(DATA FOR PROCESSING):
# # # # #

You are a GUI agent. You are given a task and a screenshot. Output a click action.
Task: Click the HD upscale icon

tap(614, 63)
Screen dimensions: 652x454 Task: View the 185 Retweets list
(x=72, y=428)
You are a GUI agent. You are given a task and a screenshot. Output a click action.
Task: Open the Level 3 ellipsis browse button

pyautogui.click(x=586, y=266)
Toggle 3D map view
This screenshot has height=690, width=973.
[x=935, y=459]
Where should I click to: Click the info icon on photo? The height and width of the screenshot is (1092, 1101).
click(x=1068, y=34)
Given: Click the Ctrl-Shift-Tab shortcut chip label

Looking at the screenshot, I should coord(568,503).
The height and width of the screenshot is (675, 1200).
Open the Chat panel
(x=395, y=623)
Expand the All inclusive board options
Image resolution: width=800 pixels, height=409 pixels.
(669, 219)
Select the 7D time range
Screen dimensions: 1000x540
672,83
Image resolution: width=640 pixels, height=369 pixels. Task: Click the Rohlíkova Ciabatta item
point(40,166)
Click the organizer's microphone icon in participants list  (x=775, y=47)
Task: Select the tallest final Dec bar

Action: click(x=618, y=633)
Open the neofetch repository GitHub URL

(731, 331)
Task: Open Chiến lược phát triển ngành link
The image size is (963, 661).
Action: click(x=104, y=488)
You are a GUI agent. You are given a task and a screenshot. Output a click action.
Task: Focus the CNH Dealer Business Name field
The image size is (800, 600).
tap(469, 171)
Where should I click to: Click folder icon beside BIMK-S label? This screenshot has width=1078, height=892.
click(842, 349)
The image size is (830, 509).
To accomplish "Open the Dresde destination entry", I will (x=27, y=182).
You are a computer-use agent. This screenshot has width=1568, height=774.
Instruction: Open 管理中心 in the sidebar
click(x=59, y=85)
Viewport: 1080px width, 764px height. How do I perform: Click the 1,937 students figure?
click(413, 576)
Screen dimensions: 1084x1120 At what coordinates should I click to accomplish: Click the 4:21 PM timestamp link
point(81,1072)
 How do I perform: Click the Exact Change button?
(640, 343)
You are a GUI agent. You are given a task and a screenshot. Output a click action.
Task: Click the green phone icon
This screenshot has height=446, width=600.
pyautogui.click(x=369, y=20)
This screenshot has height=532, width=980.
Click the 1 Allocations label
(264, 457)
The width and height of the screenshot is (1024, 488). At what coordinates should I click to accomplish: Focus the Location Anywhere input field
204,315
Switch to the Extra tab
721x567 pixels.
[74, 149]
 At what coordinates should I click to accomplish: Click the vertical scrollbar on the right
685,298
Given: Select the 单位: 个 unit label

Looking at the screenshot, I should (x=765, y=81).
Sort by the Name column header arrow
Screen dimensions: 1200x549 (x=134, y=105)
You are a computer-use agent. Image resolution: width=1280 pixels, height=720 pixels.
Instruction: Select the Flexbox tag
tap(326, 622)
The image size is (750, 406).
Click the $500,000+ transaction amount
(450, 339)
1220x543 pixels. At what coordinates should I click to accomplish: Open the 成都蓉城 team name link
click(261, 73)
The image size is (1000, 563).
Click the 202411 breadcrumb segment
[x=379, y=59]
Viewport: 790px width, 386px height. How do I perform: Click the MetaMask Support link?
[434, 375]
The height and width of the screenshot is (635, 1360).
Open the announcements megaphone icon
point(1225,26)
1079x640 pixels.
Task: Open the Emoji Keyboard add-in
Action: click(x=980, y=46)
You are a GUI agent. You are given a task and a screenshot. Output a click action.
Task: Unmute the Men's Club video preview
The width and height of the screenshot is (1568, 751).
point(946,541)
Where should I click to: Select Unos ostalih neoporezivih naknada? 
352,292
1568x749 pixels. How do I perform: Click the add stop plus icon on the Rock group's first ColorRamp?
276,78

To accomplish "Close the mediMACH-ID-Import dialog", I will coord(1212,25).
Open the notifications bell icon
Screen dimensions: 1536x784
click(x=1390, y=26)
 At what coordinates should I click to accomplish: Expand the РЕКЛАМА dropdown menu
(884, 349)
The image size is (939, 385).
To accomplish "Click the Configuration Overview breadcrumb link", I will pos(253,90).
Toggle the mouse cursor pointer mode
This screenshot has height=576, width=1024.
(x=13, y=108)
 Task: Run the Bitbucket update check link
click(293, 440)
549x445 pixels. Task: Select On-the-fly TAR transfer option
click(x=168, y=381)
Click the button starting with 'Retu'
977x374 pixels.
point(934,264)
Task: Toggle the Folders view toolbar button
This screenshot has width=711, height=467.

# # # # #

(ABOUT THIS TASK): Collect every line from the records above that contains the word "computer".

(RESPONSE BELOW):
You are a computer-use agent. This screenshot has width=1568, height=774.
You are a computer-use agent. Image resolution: width=1280 pixels, height=720 pixels.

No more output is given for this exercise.